Jim did get to work by car (instead of bus) and downtown Columbus does not seem as affected. It's getting there that's the problem.
The family whose child I nurse had to leave town to be with family in Pennsylvania because they still don't have electric - four days later - and they have medical equipment that needs electricity.
So, I'm unexpectedly off work with nothing to do. I was wondering if I should call and volunteer for the Red Cross like I used to! They are busy setting up food and shelter for those whose food has perished in their refrigerators and cars have run out of gas. People are parking their empty cars at gas stations waiting for the electric to come back on - or the gas trucks to arrive.
Our electric company sent trucks to Texas to help restore service after Ike, so Ohio is having to call for help from the east coast. Stores that are open are completely out of batteries, flashlights and,of course, generators. There's not a generator to be sold in the entire state of Ohio.
Blessedly, the weather is beautiful. Sounds of chainsaws fill the air. People are helping people. A neighbor where I work loaned his generator to my family for a few hours to charge medical equipment and try to save refrigerator foods. (They told me if I heard the generator stop running in the garage to make sure no one was stealing it.) I haven't heard of much looting, though. Just good camaraderie and unselfish sharing and helping each other.

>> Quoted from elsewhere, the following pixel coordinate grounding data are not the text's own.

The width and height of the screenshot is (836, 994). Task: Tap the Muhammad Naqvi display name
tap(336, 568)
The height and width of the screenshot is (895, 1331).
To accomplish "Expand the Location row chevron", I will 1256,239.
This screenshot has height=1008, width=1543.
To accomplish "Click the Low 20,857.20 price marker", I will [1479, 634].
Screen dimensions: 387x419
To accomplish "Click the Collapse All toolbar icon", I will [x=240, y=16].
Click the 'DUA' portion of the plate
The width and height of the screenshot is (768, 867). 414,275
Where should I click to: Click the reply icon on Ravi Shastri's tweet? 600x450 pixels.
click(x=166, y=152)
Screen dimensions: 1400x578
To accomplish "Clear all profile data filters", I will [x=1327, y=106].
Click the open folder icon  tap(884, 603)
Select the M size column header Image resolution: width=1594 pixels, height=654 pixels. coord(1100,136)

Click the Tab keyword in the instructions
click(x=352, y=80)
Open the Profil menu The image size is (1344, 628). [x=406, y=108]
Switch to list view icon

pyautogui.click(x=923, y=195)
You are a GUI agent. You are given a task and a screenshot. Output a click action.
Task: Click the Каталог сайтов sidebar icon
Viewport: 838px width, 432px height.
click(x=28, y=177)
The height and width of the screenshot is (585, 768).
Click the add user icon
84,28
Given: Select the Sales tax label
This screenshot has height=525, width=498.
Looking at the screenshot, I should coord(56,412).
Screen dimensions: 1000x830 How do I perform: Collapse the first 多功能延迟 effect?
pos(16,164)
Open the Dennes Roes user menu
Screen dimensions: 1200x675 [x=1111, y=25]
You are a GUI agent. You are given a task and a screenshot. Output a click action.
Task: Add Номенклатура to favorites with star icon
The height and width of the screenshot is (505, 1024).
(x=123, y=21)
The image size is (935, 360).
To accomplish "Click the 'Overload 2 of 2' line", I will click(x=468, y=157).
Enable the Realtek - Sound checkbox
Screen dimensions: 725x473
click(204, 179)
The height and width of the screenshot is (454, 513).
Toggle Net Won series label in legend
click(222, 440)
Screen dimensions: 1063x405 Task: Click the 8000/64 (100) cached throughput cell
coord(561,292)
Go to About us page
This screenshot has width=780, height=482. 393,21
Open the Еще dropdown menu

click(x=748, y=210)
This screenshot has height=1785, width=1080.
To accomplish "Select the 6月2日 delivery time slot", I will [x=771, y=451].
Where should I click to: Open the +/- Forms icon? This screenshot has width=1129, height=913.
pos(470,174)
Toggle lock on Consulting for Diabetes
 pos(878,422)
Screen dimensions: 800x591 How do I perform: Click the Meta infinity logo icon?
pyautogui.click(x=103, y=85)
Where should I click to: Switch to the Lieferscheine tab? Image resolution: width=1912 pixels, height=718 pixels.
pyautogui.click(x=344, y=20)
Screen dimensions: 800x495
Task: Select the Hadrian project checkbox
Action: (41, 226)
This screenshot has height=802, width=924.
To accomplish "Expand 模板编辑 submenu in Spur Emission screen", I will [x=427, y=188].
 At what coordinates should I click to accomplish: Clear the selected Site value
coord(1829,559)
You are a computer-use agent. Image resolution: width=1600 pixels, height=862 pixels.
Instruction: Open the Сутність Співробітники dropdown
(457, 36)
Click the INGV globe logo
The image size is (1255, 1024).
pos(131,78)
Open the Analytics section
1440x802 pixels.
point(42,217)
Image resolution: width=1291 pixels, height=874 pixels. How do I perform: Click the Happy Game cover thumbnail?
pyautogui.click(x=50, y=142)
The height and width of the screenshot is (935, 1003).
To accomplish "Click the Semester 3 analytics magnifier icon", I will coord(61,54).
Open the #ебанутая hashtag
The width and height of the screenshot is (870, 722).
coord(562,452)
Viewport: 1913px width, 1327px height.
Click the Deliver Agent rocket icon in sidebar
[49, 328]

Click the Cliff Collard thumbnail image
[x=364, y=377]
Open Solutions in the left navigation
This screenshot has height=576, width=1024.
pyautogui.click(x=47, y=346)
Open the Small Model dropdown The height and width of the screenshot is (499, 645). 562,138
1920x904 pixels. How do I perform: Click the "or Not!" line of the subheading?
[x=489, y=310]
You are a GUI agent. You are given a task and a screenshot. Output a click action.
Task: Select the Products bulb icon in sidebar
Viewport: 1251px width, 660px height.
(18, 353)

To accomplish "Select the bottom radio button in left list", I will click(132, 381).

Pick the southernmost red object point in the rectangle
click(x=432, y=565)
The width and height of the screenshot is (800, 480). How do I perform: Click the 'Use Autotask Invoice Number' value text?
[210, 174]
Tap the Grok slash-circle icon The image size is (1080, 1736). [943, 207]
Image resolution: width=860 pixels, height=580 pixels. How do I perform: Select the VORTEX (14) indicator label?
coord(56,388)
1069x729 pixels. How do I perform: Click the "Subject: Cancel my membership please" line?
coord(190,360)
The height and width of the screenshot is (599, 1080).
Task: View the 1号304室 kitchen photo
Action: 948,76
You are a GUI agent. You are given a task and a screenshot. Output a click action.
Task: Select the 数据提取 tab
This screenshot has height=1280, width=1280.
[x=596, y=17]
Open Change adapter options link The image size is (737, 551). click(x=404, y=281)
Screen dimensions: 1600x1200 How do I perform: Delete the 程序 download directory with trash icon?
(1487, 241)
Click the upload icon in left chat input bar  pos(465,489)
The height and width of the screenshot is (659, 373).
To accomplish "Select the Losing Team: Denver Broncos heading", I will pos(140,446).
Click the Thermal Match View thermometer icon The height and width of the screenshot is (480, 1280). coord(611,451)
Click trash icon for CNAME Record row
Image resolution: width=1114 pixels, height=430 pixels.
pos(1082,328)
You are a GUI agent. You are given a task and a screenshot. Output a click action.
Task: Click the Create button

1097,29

So, it's bad news mixed with good here in the Midwest. One strange story, though. About a year ago, a student from Ohio State simply disappeared one night after being out with friends. His picture was circulated and new stations ran the story many times. The man's father was sure son was alive and has been relentless in his search. On Sunday, the father was killed when a tree fell on him during the wind storm. Part of me wonders if he finally found his long-lost son.